The Carry Trade Is Heating Up as Fed and ECB Get More Dovish
(Bloomberg) -- As dovish central banks stoke negative yields throughout developed nations, it’s become more tempting for yield-hungry investors to borrow U.S. dollars and euros to buy riskier emerging-market currencies.
Purchasing such assets with dollars is generating the best returns since May 2018, according to a Bloomberg index that tracks so-called carry-trade returns from eight developing markets funded by greenback short positions. One example of what’s been working: Argentine peso bets using dollars are reaping about a 15% gain this year, and this jumps to 20% with euros.
Expect investors to keep scouring this space. JPMorgan Chase & Co. says central-bank easing in the U.S. and Europe may prompt investors to do even more of these trades. BlueBay Asset Management recommends fueling Mexican peso, Brazilian real and Russian ruble transactions with the U.S. currency. The trend is being stoked by traders irked by the negative yields on $13 trillion of debt, which is pushing them into sometimes-fickle emerging markets in their quest for yield.
“It is an environment which is beneficial for EM credit, carry and spread product,” said David Riley, the chief investment strategist at BlueBay, which oversees $60 billion in fixed-income investments. Demand for carry trades “reflects the fact you’ve got a dovish Fed and the dollar upside is capped.”
In a carry trade, speculators borrow in a currency they expect to depreciate or remain little changed to obtain the lowest borrowing costs. They profit from the yield differentials or appreciation in emerging-market currencies. The trades are usually helped by low volatility.
Traders anticipate the European Central Bank will take a more dovish stance this Thursday, something that’s likely to worsen yield prospects in Europe. Federal Reserve policy makers are expected to cut interest rates by at least 25 basis points when they meet next week, another boon to carry trades.
The ECB “signaling is pretty clear that they’re going to ease policy,” said Jens Nystedt, a senior portfolio manager at Emso Asset Management Ltd., which has $6 billion in assets under management. “If these central banks deliver on expectations, it’ll keep the demand of carry trades intact.”
Still, risks abound.
JPMorgan says that even though FX carry baskets tend to deliver positive returns in the late stages of an expansion, returns have mostly been negative whenever emerging-market growth falls substantially. On Tuesday, the International Monetary Fund further reduced its global growth outlook. Chase Muller, who oversees $600 million in assets as a money manager at One River Asset Management LLC, said there are challenges in jumping on the carry bandwagon in countries with deteriorating fundamentals.
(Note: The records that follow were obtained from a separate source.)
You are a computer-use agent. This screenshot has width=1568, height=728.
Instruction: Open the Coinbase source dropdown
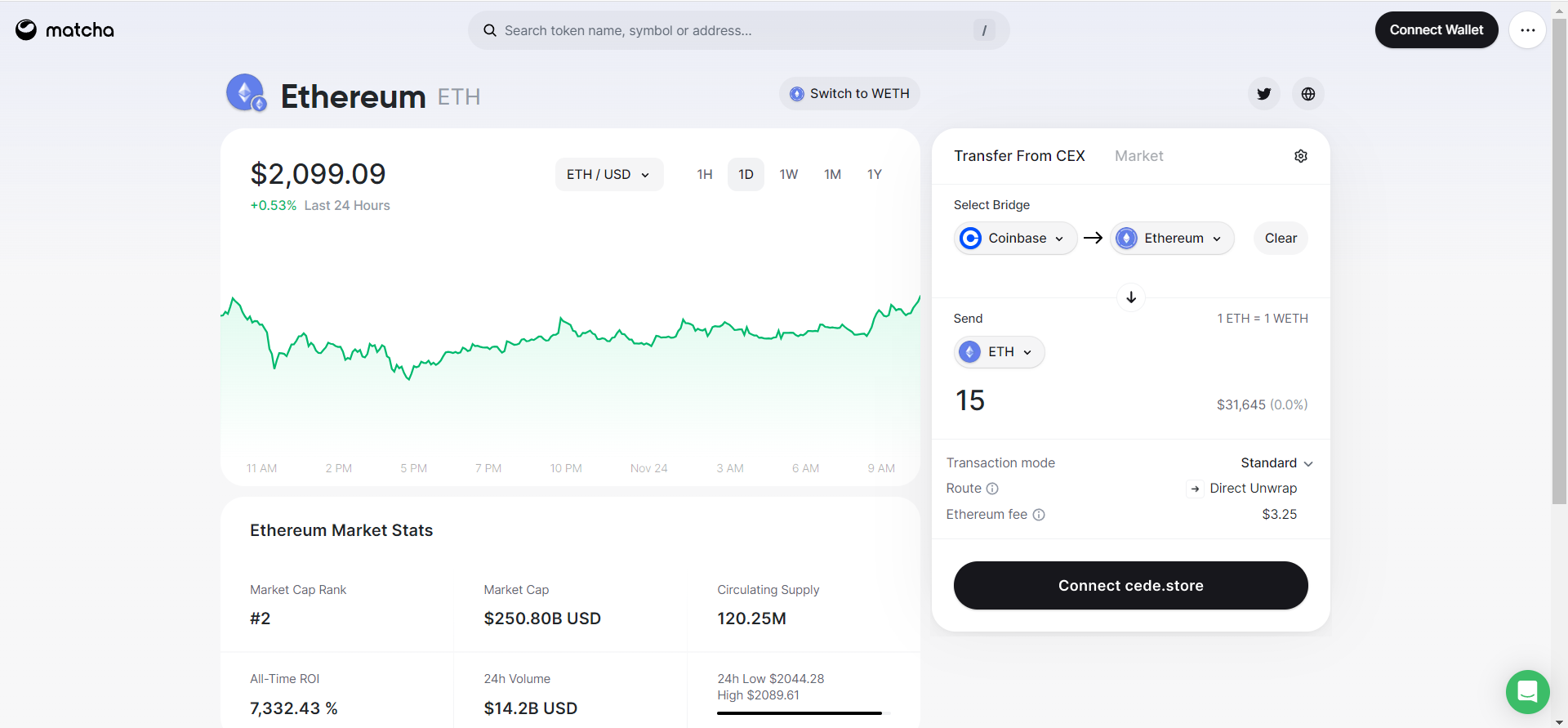1015,239
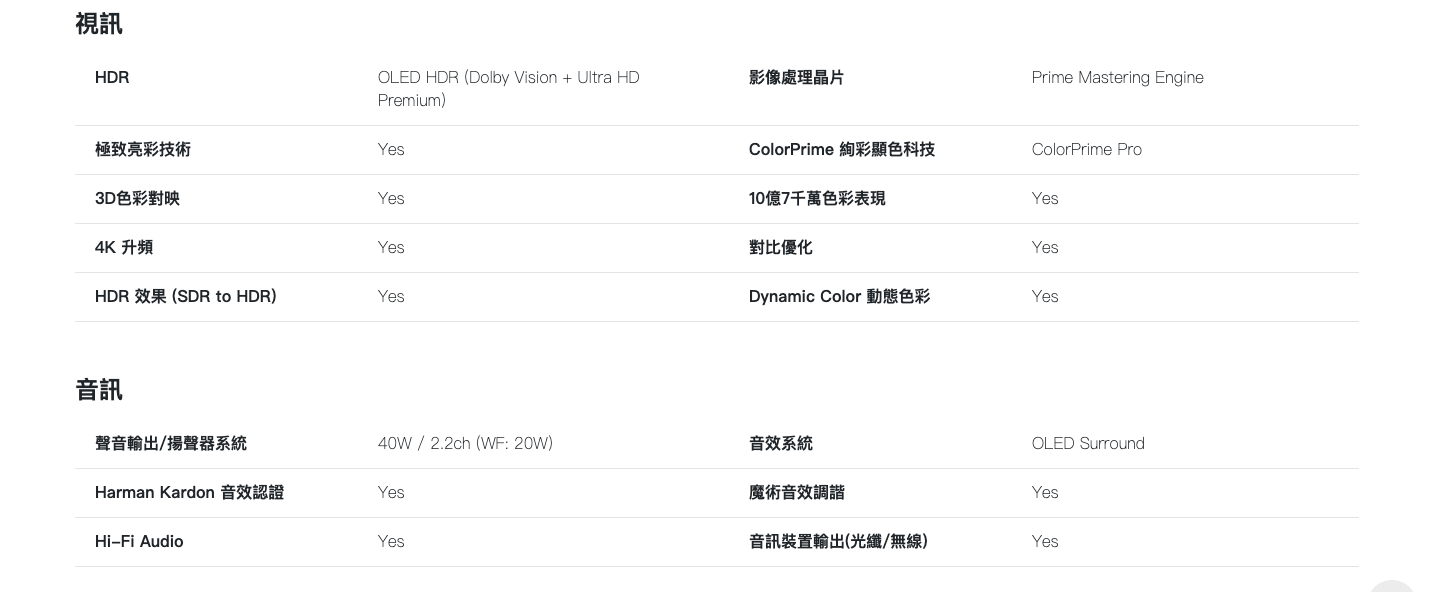1437x592 pixels.
Task: Click the 極致亮彩技術 row label
Action: click(x=143, y=149)
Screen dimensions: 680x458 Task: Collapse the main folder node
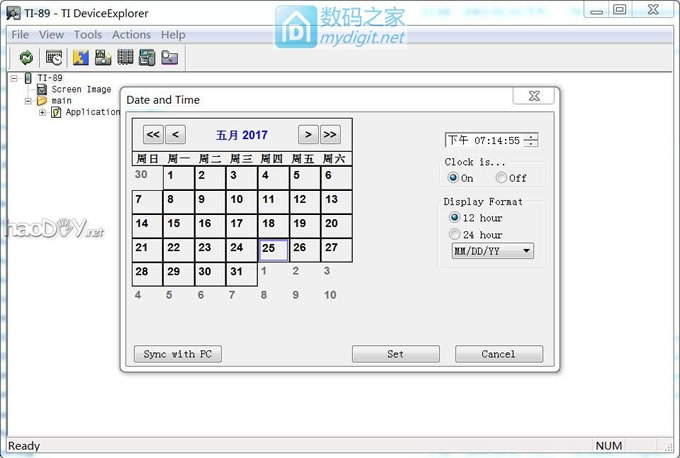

“It’s kind of like you’re playing musical chairs,” Muller said. “How long are you going to keep dancing while the music’s playing? When it stops, it can be pretty painful. But there are still some emerging markets that look pretty good.”
A Bloomberg Intelligence study suggests Brazil, Mexico, Russia and the Philippines offer opportunities for yield hunters because of higher returns and some of the best expected growth rates through 2020.
Goldman Sachs Group Inc. strategists also encouraged caution Wednesday. “For most EM carry trades, an under-delivery from either central bank, or both, would indeed be a risk: rising core yields are historically associated with underperformance of EM FX carry strategies,” Kamakshya Trivedi and others wrote in a note emailed to clients Wednesday.
Goldman recommends investors short the euro against the Mexican peso, noting, however, that the trade could underperform on a hawkish Fed or ECB surprise. If either central bank underdelivers, some Asian high-yielders are more likely to be resilient than other currencies, the strategists wrote.
For now, the approach is working. An investor using dollars to fund Russian rubles and Mexican pesos has gained about 14% and 6.3%, respectively, this year, according to Bloomberg data. A trader going long Brazil’s real and the Philippine peso is up 4.8% and 4.3%, respectively.
“The developed-market central banks are moving towards a dovish pivot,” said Marvin Loh, global macro strategist at State Street Global Markets. “Clearly it’s driving a reach for yield.”